How Are States Building the Technology to Support Health Care Reform?

The June 2012 Supreme Court decision upheld the constitutionality of the Affordable Care Act (ACA), including the creation of a seamless, streamlined and technology-enabled experience within the health insurance exchanges and Medicaid.

To successfully implement health reform, states will need to develop information technology (IT) systems that securely provide consumers with answers about their eligibility for public health insurance benefits or tax subsidies, and enhance their ability to enroll in health insurance coverage.

Interviews with states have confirmed that meeting the technical challenges and deadlines for establishing ACA-compliant IT systems provides unique opportunities as well as significant challenges. The ACA provides states with a once-in-a-generation opportunity to improve health and human services technology infrastructures. However, technology development is perhaps the most complicated and resource-intensive activity required of states seeking to operate state based exchanges in 2014.

For states evaluating the information technology needed for the ACA, collaboration with “early innovator” states and coordination with the federal government is crucial.

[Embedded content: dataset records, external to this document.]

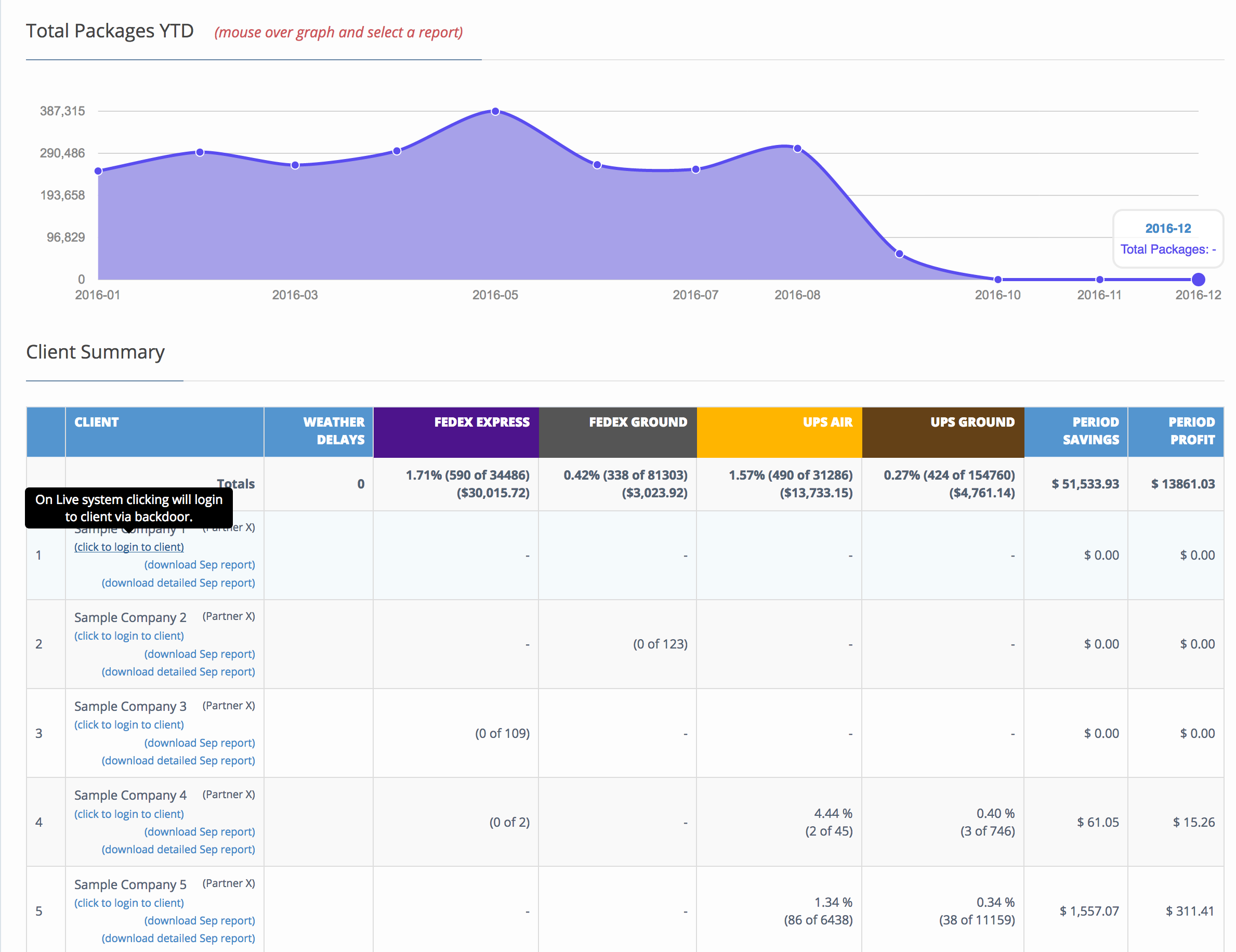The image size is (1236, 952).
Task: Download Sep report for Sample Company 3
Action: (x=199, y=743)
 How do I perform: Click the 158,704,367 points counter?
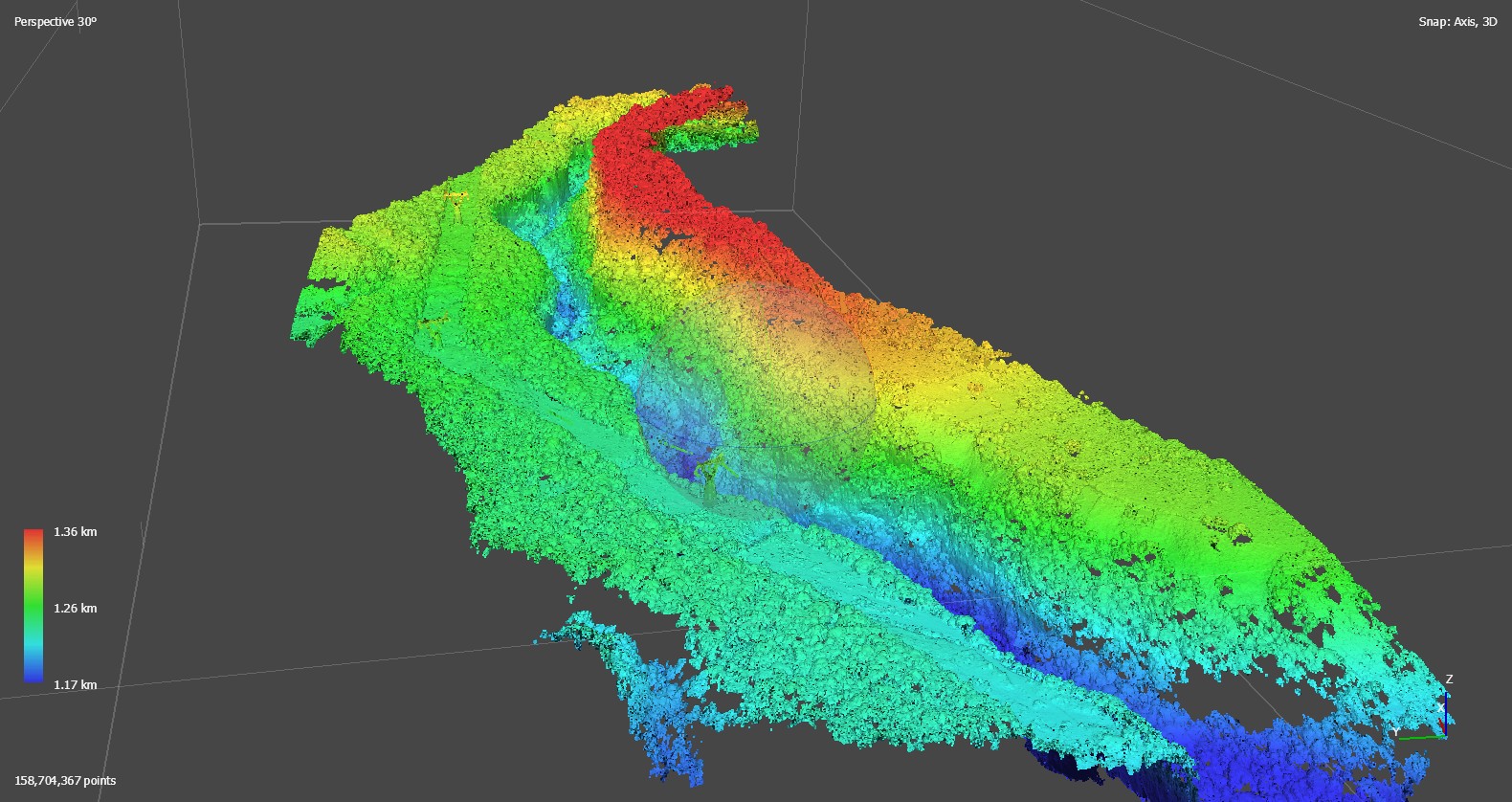65,781
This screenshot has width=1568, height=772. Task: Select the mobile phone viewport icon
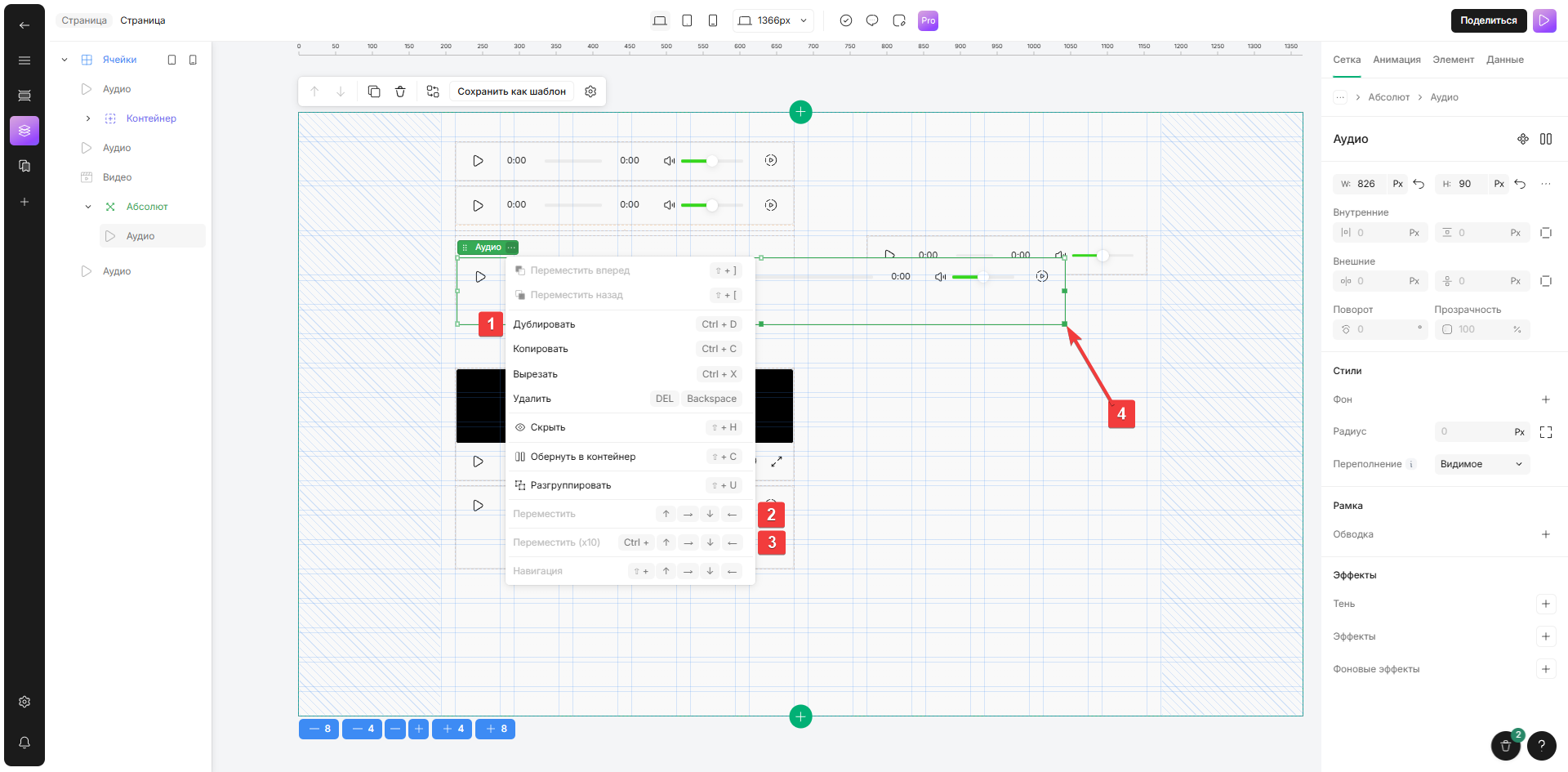click(713, 20)
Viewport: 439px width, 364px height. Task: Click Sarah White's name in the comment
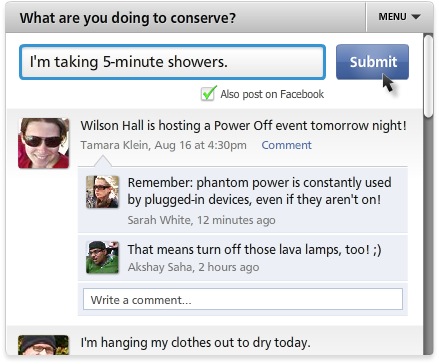[159, 220]
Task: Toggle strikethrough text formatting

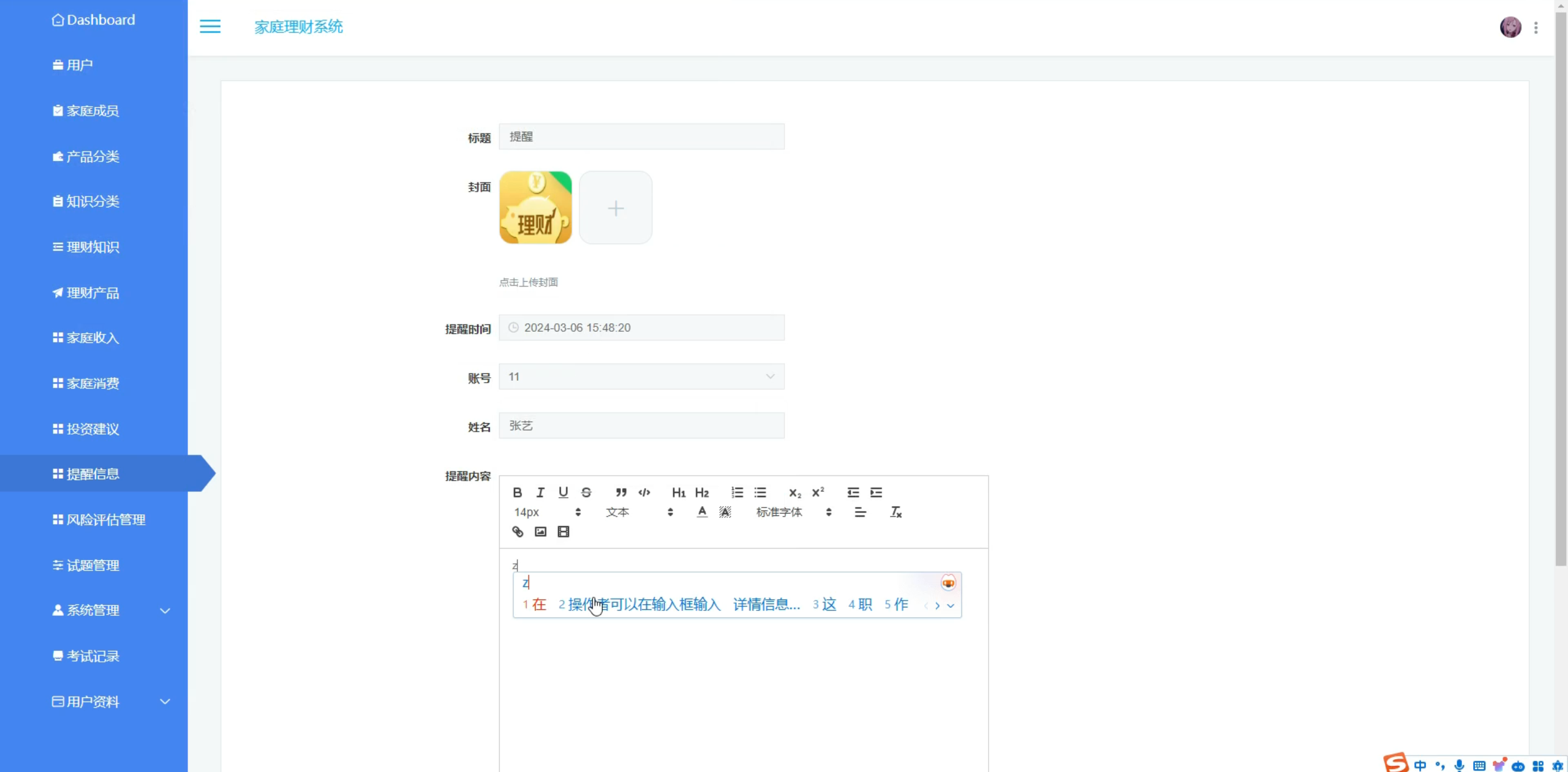Action: pos(586,492)
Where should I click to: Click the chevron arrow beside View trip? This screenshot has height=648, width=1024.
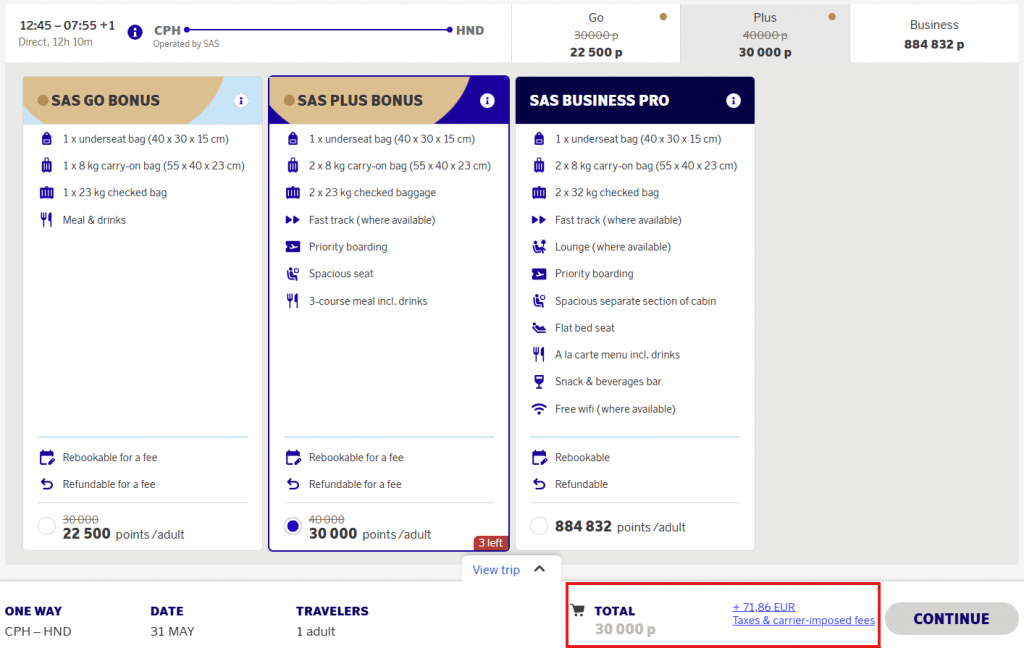[x=540, y=569]
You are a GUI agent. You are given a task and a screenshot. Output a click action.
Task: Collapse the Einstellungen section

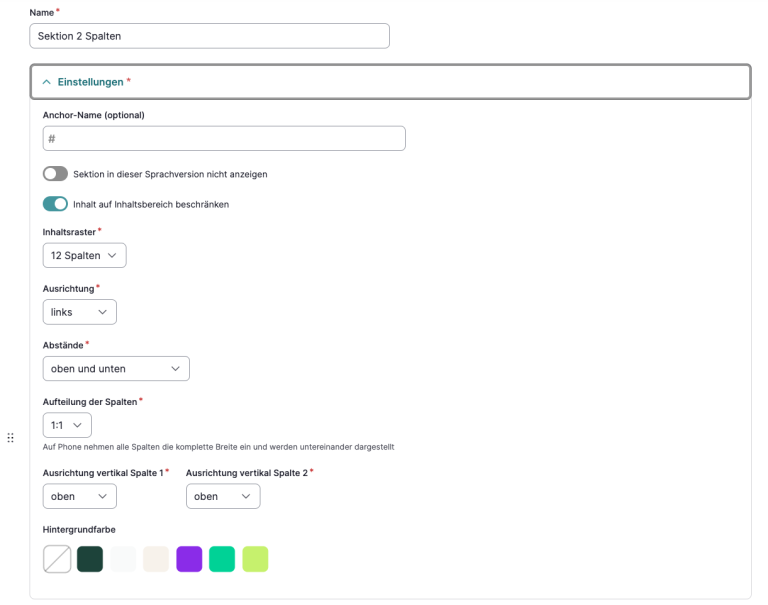click(47, 82)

Regardless of the approach, states would be well advised to seek out the early innovators and other states more advanced in their planning to ask about lessons learned, to share best practices, artifacts and products, and to explore opportunities for accelerating their own implementation efforts and to better control short and long-term operational costs.

This Health Policy Snapshot, published in October 2012, examines the insights obtained from early innovators and the issues involved in reaching IT goals.